This post is by no means a complete and comprehensive summary of what happened in Indian Country this year.  However, I chose to blog about this because it appears that 2010 was a somewhat chaotic year.  There were apparent gains (at least on paper), but there were certainly some losses.

For example, as Indian Country Today (“ICT”) reported, the 2nd Circuit Court of Appeals held in Oneida Indian Nation of New York v. County of Oneida, 617 F.3d 114 (2nd Cir. 2010), that “justified social expectations” over “settled land ownership” allowed local and state governments to keep over 250,000 acres of Oneida land illegally seized in violation of federal treaties.  As ICT put it, Indian land is ok to be stolen “because it would be too inconvenient to those who are currently occupying and benefiting from the lands.”

Outside of the judicial branch, Indians might have some cause to celebrate, but, of course, I always remain skeptical about any beneficial intentions the United States has towards Native Americans.  Native American history is fertile ground for developing a healthy sense of skepticism.

That being said, President Obama (albeit in 2009) noted Native American skepticism and pledged to strengthen support for Native America.  In 2010, President Obama took steps to follow through on his pledge.  In July 2010, the Tribal Law and Order Act (P.L. 111-211) was signed into law (for summaries and background on this Act, please see the Native American Rights Fund’s page).  The Act seeks to reduce violent crime rates that occur in Indian Country, such as domestic violence and rape.

-- Given records --
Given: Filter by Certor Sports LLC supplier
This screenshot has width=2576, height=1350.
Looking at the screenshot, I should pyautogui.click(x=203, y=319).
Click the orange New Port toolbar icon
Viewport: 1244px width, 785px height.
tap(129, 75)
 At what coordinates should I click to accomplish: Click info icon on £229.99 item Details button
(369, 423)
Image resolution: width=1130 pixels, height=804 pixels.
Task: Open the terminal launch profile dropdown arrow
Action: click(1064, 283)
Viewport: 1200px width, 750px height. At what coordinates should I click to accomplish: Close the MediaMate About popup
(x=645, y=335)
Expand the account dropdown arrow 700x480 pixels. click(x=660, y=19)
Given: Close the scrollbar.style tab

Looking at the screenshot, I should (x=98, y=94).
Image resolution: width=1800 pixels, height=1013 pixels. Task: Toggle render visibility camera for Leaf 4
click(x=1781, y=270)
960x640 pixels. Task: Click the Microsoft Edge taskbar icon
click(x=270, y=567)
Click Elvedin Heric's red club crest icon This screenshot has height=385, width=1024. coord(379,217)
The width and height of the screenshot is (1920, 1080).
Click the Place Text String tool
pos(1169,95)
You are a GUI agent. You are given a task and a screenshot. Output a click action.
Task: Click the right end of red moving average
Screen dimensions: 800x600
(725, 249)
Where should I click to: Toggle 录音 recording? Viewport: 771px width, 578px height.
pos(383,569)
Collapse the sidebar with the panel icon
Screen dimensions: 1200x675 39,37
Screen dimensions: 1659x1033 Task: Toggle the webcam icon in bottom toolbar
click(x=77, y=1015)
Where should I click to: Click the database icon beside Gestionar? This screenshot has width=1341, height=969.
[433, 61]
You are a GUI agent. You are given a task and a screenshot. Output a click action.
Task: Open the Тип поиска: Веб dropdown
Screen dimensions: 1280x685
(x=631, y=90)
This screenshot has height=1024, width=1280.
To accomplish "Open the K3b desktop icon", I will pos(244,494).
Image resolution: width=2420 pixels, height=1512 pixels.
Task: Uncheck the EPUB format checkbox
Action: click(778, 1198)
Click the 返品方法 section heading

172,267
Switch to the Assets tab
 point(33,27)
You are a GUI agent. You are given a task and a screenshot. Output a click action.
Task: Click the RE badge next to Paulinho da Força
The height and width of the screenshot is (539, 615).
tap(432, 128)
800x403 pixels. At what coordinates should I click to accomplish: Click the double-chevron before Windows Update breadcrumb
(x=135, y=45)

-- Required work --
Quote the blog post on Indian Country in 2010 in full, word for word.

-- Full answer --
This post is by no means a complete and comprehensive summary of what happened in Indian Country this year.  However, I chose to blog about this because it appears that 2010 was a somewhat chaotic year.  There were apparent gains (at least on paper), but there were certainly some losses.

For example, as Indian Country Today (“ICT”) reported, the 2nd Circuit Court of Appeals held in Oneida Indian Nation of New York v. County of Oneida, 617 F.3d 114 (2nd Cir. 2010), that “justified social expectations” over “settled land ownership” allowed local and state governments to keep over 250,000 acres of Oneida land illegally seized in violation of federal treaties.  As ICT put it, Indian land is ok to be stolen “because it would be too inconvenient to those who are currently occupying and benefiting from the lands.”

Outside of the judicial branch, Indians might have some cause to celebrate, but, of course, I always remain skeptical about any beneficial intentions the United States has towards Native Americans.  Native American history is fertile ground for developing a healthy sense of skepticism.

That being said, President Obama (albeit in 2009) noted Native American skepticism and pledged to strengthen support for Native America.  In 2010, President Obama took steps to follow through on his pledge.  In July 2010, the Tribal Law and Order Act (P.L. 111-211) was signed into law (for summaries and background on this Act, please see the Native American Rights Fund’s page).  The Act seeks to reduce violent crime rates that occur in Indian Country, such as domestic violence and rape.